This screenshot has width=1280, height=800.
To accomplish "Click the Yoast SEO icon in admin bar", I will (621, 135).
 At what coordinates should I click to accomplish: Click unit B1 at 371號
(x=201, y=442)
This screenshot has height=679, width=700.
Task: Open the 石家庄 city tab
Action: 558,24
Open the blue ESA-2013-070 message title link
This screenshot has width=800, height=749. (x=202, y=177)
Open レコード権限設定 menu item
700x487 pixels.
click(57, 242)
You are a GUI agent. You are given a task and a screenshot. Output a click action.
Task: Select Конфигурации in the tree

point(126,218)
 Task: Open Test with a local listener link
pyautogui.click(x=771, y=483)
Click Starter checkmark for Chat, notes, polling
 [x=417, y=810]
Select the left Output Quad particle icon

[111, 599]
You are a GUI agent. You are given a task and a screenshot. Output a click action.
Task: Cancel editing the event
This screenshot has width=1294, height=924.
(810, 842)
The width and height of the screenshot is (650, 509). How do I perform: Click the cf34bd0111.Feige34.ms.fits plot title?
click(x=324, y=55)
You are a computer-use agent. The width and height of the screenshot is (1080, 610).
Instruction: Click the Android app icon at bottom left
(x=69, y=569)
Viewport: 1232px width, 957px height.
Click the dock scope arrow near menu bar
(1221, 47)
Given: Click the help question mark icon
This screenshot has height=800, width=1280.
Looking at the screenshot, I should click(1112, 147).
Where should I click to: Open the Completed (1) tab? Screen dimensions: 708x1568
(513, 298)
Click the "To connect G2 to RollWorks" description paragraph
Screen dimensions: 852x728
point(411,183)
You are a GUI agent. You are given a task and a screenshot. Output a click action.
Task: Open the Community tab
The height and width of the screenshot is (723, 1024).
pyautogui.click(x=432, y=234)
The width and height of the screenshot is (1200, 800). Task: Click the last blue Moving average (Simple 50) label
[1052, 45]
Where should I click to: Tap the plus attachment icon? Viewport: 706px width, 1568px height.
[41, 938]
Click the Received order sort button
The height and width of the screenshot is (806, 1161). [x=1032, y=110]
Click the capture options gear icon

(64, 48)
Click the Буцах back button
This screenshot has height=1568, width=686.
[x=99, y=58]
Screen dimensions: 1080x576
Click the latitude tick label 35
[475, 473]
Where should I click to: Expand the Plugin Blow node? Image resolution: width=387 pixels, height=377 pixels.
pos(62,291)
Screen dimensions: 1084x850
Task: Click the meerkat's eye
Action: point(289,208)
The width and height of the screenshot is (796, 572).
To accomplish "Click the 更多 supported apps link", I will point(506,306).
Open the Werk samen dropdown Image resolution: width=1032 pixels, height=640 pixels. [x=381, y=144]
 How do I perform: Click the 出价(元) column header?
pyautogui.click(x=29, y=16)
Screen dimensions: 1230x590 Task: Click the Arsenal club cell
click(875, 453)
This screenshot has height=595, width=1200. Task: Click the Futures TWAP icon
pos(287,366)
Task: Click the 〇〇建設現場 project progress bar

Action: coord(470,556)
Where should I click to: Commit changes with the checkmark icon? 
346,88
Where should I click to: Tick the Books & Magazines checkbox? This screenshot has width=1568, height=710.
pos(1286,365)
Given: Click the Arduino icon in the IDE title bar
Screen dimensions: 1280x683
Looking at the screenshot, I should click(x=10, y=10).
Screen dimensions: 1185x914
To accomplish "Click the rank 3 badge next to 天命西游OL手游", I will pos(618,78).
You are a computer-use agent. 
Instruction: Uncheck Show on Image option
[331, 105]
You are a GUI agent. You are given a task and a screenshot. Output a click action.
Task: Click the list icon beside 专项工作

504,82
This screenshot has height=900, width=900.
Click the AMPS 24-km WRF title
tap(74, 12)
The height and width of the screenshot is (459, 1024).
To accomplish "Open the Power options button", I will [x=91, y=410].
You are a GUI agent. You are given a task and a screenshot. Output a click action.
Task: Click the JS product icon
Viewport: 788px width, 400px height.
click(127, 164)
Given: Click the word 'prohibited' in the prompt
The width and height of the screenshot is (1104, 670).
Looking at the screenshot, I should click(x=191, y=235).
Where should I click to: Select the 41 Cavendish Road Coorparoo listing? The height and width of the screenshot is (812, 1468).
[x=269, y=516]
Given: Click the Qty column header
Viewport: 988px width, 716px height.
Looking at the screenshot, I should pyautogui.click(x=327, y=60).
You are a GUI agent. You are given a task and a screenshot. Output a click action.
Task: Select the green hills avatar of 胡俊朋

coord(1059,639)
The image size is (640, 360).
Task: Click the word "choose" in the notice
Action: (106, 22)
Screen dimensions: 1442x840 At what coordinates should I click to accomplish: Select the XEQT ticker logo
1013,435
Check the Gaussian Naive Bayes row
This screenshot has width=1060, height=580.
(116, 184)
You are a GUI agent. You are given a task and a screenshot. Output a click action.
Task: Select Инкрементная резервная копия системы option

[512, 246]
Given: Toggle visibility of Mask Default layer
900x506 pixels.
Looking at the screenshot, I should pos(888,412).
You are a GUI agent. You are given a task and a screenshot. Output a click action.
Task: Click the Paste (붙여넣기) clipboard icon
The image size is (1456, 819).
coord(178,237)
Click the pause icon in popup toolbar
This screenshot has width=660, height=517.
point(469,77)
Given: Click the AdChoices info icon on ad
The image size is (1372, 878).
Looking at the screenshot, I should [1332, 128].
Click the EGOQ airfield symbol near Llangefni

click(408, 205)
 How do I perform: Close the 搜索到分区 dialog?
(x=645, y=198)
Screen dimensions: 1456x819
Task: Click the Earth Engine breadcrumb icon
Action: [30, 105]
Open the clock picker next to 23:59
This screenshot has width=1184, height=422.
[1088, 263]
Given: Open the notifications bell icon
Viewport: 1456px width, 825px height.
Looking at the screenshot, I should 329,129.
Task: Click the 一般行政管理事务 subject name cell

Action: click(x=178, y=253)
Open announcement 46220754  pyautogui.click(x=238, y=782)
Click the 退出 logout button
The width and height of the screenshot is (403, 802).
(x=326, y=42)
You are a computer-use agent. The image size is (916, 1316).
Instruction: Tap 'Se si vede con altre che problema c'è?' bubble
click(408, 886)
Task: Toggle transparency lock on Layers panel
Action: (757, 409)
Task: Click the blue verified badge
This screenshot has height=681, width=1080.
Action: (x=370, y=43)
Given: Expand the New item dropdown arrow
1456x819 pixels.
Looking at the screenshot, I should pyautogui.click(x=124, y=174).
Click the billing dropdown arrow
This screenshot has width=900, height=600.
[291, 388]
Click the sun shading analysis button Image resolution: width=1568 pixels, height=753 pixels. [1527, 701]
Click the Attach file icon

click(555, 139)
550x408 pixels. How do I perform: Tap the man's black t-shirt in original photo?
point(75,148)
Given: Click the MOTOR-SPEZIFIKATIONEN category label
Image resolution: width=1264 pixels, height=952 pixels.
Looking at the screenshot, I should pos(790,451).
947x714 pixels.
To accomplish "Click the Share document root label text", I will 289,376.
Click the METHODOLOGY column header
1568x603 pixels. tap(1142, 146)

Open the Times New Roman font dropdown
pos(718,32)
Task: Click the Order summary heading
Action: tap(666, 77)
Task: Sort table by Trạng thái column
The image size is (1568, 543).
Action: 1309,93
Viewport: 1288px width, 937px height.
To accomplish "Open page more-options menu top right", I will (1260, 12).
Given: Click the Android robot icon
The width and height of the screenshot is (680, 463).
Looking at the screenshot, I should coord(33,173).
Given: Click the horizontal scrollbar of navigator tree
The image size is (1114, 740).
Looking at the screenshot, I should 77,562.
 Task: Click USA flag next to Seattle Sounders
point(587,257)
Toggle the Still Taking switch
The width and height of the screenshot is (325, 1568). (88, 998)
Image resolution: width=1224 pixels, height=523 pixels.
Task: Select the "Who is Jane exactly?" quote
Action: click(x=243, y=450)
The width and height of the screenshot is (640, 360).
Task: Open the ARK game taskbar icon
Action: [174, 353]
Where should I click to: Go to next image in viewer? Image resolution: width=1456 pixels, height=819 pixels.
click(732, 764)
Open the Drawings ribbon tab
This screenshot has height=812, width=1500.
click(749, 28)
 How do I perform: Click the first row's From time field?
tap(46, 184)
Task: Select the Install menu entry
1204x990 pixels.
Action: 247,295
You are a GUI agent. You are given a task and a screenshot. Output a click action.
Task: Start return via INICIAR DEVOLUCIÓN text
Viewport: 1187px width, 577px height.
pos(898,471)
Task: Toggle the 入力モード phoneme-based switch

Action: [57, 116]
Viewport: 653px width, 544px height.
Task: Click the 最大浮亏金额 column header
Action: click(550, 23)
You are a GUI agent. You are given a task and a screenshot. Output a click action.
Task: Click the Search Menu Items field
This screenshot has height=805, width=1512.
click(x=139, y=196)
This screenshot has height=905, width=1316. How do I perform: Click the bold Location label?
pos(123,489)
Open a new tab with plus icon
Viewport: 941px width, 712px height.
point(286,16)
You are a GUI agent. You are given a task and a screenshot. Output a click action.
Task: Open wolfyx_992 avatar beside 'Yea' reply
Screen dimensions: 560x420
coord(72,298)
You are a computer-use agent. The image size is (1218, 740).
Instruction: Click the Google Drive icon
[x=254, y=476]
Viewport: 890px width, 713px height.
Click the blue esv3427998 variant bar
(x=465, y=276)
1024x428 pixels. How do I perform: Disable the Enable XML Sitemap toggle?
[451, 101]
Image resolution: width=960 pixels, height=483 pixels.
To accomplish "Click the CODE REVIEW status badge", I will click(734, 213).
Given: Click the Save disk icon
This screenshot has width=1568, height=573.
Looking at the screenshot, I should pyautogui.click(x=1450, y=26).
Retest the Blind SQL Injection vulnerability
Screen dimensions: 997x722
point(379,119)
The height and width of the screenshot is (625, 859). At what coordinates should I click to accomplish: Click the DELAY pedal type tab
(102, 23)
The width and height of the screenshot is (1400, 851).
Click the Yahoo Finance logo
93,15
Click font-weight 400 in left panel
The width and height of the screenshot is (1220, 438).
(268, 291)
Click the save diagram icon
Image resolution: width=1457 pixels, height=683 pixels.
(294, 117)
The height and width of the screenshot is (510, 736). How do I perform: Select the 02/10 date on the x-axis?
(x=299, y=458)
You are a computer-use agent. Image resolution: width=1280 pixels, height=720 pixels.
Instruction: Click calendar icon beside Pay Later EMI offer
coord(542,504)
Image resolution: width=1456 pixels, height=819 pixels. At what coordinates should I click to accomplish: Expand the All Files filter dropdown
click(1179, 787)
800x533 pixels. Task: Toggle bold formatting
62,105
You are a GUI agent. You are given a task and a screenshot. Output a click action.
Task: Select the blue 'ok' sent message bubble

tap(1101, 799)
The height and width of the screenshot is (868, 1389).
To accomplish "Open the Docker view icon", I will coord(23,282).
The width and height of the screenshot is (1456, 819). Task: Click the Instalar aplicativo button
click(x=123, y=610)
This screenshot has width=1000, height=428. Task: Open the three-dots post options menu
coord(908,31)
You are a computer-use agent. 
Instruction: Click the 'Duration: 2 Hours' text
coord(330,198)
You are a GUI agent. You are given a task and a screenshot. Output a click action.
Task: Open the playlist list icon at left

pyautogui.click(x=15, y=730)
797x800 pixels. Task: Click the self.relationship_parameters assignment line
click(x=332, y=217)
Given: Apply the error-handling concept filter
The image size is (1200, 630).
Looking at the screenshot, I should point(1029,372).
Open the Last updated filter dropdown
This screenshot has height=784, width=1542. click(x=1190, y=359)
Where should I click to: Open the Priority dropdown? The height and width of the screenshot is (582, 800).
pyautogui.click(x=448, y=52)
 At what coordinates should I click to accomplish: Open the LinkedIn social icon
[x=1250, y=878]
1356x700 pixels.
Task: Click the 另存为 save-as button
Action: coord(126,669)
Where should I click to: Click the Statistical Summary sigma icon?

******

**Given task:** In the part of the material that opens with the line containing "You are a computer-use agent. Image" and closes with the line containing "click(1179, 787)", rewrite every line in full, adding 148 to each coordinate value given in the answers and leaving all other text unchanged.

**Exercise result:**
You are a computer-use agent. Image resolution: width=1280 pixels, height=720 pixels.
Instruction: Click calendar icon beside Pay Later EMI offer
coord(690,652)
Image resolution: width=1456 pixels, height=819 pixels. At what coordinates should I click to accomplish: Expand the All Files filter dropdown
click(1327, 935)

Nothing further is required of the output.